BÖLÜM 5

43 5 4
                                    


Nisan 2012

Louis televizyonu kapattı, uzaktan kumandayı bir kenara attı ve dramatik bir şekilde Harry'nin kanepesine çöktü, yatak odasının kapısına baktı ve kapının açılmasını umuyordu. Ne kadar çabalasa da Harry'nin şu anda kapalı kapılar ardında bitmiş romanını okumakta olduğu gerçeğinden başka hiçbir şeye konsantre olamıyordu.

"Neredeyse bitirdim!" cümlesinin ne anlama geldiği konusunda erkek arkadaşıyla gerçekten konuşması gerekiyordu. Çünkü bu yaptığı şey neredeyse bitirmek değildi.

Louis yine de tamamen adil olmadığını düşündü.
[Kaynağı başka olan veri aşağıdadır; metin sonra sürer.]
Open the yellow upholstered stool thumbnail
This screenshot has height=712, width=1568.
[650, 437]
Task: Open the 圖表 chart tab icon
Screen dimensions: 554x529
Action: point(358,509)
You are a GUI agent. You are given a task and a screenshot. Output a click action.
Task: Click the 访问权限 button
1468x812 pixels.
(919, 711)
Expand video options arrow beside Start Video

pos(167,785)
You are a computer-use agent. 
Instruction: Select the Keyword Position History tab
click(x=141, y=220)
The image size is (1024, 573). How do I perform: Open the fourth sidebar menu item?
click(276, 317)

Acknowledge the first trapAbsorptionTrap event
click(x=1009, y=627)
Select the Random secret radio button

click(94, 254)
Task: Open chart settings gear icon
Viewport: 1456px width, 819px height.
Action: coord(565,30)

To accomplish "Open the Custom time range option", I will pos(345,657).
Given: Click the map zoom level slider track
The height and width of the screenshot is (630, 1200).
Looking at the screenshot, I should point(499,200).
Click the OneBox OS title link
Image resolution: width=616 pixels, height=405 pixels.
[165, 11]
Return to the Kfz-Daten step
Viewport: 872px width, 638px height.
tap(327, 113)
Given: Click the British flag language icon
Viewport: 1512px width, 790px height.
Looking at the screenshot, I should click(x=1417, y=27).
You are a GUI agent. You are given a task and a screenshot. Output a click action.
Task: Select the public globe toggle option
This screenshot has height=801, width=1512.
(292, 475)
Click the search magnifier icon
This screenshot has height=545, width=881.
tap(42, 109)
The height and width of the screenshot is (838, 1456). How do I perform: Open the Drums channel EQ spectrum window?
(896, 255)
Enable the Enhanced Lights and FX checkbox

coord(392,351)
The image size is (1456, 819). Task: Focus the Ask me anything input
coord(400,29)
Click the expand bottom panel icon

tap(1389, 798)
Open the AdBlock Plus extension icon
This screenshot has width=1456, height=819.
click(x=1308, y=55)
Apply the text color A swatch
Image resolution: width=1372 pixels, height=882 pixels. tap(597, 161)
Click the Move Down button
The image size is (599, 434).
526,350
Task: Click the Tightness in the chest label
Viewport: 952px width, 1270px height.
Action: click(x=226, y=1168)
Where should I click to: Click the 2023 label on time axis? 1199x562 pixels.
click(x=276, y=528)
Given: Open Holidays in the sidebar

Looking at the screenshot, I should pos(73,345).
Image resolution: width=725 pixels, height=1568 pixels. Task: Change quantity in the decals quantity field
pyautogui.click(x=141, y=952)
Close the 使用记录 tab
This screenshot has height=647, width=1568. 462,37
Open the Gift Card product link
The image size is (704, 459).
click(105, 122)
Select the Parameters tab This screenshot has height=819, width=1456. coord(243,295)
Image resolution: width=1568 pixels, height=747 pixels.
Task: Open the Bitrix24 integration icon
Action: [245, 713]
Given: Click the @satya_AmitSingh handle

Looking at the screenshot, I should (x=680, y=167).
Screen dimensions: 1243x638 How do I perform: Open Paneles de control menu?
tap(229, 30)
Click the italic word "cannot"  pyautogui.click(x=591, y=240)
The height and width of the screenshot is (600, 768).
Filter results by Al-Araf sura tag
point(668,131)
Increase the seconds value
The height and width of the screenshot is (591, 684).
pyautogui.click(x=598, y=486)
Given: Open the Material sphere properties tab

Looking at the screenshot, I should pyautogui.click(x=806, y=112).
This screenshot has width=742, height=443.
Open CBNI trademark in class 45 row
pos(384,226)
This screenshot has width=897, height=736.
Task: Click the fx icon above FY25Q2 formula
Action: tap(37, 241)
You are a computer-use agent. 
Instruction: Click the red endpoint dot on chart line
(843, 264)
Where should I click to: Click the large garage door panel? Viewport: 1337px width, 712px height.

Romanı neredeyse dört yüz sayfaydı (kesin olarak söylemek gerekirse üç yüz seksen altı) ve Harry'ye tamamlanmış taslağı daha dün vermişti, Staples On Seventh'da basılıp ciltlenen bir kopyayla onu şaşırtmıştı. Harry ağlamış, onu öpmüş ve sonra Louis'e, niye bitirdiğini bana söylemedin diye bağırmıştı, kalın kitapla şakacı bir şekilde ona vurmuştu.

Sonra hemen giyinmiş ve tüm eşyalarını sırt çantasına atmış, Louis'yi yatağında çıplak ve yarı sert bırakmıştı çünkü hemen eve gidip kitabı okuması gerekiyordu ve bunu Louis'nin yanında yapmasının hiçbir yolu yoktu. Özellikle de o boynunu öpüp dururken. Hatta Harry telefonunu kapatacak kadar ileri gitmişti, Louis'i bütün gün kendi başına bırakmıştı, sessizliğini bozup ona standart bir iyi geceler mesajı göndermişti, şu ana kadar kitaptan ya da onun hakkında ne düşündüğünden bahsetmemişti.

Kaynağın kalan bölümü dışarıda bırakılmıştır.